CELA DIT CELA PEUT DONC SERVIR À UNE ACTION EN DEMANDE DE DÉCHARGE (si l’on ose dire) POUR UNE TEOM (taxe d’enlèvement des ordures ménagères). Le TA confirme que si le jugement fait droit à la demande et lorsqu’il n’est plus susceptible d’être remis en cause en appel, les personnes concernées peuvent s’en prévaloir directement devant l’administration compétente pour en obtenir l’application à leur cas individuel
En l’espèce, l’association des contribuables actifs du Lyonnais (CANOL) a saisi le tribunal d’une action en reconnaissance de droits* pour faire reconnaître aux contribuables de la métropole de Lyon et du département du Rhône le droit à être déchargés du montant de la taxe d’enlèvement des ordures ménagères (TEOM) mise à leur charge au titre de l’année 2016, 2017 et 2018.
Le tribunal rappelle que les taux de TEOM fixés pour ces trois années sont illégaux, le produit de la taxe excédant les dépenses exposées pour assurer le service, et qu’il ne peut leur être substitué les taux antérieurs puisqu’eux-mêmes sont illégaux.
NB : sur cette question des TEOM excédentaires, voir :
- TEOM excédentaires : le juge doit, au besoin, mener l’enquête…
- Illégalité des TEOM trop excédentaires : le Conseil d’Etat rend un nouvel arrêt, strict sur les recettes à prendre en compte, mais souple sur le pourcentage admis, en l’espèce, d’excédent
- TEOM : que change la loi de finances pour 2019 ? [VIDEO]
- La loi de finances 2019 et TEOM : l’Etat règle ses problèmes et se défausse sur les collectivités. Côté fair-play, y’aurait quand même à dire…
- Qu’est-ce qu’une TEOM dont le montant est « manifestement disproportionné » ? (réponse avec — enfin — un jugement un peu rassurant)
- TEOM excédentaire conduisant à une gratuité : sans surprise, le TA de Lyon emboîte — hélas — le pas du CE…
- Le CE confirme qu’il y a décharge TOTALE en cas de TEOM excédentaire (et non recalcul) sauf cas (rares) de retour au taux de l’année n-1
- TEOM excédentaires, pour qui sonne le glas ?

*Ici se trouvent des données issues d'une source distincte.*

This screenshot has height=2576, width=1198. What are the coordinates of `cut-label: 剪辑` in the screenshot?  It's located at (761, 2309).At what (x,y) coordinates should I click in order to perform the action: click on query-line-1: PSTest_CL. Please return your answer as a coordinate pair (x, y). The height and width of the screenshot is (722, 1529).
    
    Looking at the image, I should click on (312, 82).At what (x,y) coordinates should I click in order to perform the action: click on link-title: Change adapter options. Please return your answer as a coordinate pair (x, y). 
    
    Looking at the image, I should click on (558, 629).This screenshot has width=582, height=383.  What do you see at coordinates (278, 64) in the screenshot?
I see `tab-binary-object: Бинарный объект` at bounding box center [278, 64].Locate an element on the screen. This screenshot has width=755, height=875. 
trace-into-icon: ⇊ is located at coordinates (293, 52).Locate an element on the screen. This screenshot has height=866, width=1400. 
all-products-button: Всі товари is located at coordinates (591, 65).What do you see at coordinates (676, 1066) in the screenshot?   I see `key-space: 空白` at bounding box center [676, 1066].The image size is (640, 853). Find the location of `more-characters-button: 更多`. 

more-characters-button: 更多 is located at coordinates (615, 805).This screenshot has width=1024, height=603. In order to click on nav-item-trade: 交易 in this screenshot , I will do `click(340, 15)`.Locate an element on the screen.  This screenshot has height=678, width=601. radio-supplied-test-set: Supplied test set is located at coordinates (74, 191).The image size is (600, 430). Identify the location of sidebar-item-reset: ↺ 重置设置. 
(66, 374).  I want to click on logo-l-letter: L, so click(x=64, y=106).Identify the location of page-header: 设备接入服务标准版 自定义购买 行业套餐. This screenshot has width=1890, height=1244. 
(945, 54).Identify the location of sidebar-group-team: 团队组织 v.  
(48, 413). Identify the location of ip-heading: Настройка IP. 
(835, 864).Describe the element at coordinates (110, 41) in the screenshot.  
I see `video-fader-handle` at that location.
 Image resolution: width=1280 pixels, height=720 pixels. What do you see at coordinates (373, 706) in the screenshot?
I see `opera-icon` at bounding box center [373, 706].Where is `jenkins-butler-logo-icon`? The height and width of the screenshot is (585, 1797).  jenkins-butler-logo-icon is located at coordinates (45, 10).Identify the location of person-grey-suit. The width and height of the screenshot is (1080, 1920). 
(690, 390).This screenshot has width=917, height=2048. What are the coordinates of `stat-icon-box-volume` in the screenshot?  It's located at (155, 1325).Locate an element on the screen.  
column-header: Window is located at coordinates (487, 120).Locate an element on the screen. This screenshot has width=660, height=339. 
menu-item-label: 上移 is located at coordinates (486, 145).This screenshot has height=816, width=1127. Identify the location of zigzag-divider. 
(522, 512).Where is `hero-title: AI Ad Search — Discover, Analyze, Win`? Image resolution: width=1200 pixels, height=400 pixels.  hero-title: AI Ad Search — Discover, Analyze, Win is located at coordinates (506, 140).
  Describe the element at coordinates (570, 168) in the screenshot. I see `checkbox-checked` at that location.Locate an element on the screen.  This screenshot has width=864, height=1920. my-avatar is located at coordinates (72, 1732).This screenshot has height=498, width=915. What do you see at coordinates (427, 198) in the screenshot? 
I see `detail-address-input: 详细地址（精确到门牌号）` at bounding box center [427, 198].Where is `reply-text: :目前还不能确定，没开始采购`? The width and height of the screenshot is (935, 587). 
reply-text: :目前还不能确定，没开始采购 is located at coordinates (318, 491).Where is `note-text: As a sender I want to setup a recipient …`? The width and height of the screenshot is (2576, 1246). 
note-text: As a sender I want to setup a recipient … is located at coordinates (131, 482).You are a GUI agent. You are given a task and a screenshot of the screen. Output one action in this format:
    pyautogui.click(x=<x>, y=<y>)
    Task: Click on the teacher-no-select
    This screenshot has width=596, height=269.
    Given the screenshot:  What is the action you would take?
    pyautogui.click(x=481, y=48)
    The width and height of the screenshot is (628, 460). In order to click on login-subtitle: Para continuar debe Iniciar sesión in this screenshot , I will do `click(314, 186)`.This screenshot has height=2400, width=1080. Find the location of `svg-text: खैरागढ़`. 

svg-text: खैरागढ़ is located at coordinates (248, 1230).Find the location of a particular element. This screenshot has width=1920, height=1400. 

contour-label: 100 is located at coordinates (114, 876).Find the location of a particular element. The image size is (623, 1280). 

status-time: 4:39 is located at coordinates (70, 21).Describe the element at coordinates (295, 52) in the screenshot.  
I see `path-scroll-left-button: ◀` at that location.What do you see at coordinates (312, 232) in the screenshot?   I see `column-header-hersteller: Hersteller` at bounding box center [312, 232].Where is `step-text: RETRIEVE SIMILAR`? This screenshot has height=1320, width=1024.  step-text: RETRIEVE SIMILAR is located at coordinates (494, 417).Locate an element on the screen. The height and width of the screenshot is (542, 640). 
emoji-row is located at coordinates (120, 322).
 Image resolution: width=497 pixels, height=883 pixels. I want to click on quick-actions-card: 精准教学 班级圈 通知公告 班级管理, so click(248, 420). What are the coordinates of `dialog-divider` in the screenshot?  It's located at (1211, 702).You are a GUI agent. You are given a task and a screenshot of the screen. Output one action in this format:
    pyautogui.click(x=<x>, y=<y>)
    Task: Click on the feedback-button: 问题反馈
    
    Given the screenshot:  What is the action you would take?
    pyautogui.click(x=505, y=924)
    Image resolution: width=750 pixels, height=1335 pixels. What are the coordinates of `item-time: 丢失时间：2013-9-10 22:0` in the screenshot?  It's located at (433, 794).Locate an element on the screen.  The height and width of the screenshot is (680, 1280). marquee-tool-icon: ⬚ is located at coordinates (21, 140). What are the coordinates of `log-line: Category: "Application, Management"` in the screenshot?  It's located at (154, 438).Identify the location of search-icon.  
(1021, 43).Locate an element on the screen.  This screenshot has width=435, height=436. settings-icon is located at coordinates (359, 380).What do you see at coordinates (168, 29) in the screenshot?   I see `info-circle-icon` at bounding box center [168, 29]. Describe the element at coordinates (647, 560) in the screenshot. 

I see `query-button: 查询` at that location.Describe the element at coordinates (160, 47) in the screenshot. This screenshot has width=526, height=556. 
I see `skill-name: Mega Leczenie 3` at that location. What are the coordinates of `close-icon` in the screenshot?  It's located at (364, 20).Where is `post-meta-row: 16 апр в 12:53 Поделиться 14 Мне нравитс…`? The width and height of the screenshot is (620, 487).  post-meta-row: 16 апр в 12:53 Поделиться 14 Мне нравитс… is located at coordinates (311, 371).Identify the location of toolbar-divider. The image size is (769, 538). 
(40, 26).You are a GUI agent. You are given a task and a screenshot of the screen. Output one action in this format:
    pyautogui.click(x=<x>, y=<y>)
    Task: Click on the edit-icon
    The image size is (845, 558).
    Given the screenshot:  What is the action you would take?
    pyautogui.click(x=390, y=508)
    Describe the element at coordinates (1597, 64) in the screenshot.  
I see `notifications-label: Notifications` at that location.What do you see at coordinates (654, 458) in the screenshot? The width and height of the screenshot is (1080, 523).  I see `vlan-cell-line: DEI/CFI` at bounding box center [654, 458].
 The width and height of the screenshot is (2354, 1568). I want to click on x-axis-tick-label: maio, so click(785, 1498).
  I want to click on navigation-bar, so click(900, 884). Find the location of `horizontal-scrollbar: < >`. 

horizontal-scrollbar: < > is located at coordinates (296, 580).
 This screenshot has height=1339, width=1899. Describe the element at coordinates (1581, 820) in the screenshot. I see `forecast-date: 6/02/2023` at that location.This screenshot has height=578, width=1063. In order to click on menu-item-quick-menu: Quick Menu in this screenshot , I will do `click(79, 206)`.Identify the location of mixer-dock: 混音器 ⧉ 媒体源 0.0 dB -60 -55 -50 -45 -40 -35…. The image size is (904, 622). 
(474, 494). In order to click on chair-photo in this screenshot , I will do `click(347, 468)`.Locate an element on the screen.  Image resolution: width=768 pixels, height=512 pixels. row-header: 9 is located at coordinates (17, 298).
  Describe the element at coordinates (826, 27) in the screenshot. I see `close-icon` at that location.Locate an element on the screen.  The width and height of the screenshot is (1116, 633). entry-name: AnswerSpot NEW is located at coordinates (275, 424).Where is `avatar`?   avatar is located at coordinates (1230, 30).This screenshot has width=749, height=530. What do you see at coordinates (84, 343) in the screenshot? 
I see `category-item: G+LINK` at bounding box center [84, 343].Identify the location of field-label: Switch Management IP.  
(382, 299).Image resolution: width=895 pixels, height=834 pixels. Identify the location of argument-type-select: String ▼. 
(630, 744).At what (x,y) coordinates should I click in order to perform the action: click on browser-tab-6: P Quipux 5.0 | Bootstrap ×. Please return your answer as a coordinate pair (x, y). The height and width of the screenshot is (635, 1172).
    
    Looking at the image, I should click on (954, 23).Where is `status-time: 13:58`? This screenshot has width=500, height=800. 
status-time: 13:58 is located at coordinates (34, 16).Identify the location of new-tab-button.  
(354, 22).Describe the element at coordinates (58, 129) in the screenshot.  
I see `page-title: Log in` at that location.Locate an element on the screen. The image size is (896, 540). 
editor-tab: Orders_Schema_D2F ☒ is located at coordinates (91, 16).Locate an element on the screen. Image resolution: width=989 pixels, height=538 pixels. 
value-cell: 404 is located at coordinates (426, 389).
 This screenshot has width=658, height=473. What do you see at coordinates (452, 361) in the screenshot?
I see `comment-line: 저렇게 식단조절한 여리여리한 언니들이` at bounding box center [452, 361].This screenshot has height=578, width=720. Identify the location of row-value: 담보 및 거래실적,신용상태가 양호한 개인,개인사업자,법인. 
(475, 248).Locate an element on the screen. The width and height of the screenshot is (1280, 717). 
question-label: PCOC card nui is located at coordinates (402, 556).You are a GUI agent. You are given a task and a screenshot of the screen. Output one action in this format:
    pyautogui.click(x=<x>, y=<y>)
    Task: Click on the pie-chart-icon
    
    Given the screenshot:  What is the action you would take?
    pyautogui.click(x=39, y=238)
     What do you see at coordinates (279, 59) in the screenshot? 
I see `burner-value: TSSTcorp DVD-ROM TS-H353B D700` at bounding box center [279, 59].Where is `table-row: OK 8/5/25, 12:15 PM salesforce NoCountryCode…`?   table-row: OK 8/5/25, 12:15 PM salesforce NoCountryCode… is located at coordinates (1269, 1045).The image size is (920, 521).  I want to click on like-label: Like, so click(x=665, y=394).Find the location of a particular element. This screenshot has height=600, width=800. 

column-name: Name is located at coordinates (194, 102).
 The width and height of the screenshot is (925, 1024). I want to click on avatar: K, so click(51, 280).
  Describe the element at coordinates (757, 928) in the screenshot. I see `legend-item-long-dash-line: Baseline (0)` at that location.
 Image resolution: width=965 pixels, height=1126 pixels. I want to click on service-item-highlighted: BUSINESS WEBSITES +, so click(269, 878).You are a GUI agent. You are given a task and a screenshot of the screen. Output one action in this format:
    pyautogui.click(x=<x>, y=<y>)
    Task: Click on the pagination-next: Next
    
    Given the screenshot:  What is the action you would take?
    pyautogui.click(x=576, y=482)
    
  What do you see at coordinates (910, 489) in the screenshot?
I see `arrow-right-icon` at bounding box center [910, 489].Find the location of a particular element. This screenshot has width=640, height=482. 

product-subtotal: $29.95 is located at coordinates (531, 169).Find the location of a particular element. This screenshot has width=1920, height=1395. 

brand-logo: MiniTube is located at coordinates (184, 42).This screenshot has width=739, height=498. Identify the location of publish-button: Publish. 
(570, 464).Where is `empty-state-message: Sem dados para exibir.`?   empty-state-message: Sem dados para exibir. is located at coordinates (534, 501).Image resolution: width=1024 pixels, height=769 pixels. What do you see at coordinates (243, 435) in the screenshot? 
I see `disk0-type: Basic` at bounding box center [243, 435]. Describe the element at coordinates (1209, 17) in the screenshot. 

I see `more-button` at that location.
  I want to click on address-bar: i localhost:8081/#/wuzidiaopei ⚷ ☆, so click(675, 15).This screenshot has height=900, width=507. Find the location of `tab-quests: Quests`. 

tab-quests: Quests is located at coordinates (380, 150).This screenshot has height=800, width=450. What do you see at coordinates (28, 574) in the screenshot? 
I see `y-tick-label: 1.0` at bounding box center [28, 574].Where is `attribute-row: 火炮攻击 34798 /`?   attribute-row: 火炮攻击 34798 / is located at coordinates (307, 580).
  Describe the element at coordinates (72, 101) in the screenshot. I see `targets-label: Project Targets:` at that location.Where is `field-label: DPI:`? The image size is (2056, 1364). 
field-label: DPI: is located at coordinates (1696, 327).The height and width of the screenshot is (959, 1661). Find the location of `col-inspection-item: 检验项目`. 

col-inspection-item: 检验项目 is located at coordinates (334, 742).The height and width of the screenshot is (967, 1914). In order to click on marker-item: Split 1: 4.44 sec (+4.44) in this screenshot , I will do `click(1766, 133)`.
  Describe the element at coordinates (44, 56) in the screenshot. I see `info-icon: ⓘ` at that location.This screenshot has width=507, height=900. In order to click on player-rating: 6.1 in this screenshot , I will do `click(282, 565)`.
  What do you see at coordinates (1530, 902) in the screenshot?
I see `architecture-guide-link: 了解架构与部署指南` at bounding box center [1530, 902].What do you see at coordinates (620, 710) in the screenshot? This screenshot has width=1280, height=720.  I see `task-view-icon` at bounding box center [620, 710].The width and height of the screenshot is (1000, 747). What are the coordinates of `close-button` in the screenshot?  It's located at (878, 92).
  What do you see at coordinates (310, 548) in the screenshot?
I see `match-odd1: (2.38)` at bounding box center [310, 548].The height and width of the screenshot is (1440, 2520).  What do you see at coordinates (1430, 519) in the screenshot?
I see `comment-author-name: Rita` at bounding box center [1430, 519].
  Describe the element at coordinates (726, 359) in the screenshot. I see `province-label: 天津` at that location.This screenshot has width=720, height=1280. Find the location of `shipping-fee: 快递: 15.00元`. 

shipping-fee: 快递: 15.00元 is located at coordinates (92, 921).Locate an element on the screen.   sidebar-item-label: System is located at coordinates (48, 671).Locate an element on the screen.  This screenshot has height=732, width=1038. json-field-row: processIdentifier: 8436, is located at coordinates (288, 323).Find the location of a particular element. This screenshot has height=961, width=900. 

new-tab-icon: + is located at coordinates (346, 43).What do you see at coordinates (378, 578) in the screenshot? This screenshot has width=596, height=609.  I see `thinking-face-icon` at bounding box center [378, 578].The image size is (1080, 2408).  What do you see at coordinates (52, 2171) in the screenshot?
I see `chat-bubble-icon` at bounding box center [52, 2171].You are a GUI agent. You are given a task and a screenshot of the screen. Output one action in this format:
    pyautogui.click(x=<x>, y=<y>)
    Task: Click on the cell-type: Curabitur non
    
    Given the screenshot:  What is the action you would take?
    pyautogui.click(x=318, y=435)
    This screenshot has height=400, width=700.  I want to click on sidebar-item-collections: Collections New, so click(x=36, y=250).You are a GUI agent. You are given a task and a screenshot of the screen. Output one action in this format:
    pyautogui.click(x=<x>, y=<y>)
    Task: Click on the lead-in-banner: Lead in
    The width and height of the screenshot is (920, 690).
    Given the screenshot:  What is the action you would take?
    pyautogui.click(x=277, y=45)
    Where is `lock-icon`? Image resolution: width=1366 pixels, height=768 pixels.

- Communauté urbaine de Dunkerque : interview sur un jugement très intéressant, rendu lundi, en matière de TEOM excédentaire
- TEOM excédentaires : de nouvelles précisions jurisprudentielles
- et autres très nombreux articles écrits sur le présent blog pour traiter de l’abondante postérité de la jurisprudence Auchan (CE, 31 mars 2014, n°368111)…
En l’espèce, donc, le TA de Lyon a écarté les demandes de l’Etat et de la métropole de Lyon tendant à limiter le montant de la décharge à la seule part excédentaire du budget en confirmant la jurisprudence (voir liens précités) selon laquelle :
- d’une part, il n’appartient pas au juge de l’impôt de déterminer le montant de la taxe que le contribuable aurait dû payer,
- d’autre part, la taxe est due par les propriétaires des immeubles, indépendamment de l’utilisation du service d’enlèvement des ordures ménagères .
Le tribunal a alors reconnu aux contribuables de la métropole de Lyon le droit de bénéficier, sur leur demande, de la décharge du montant de la taxe d’enlèvement des ordures ménagères mise à leur charge au titre des années 2016, 2017 et 2018.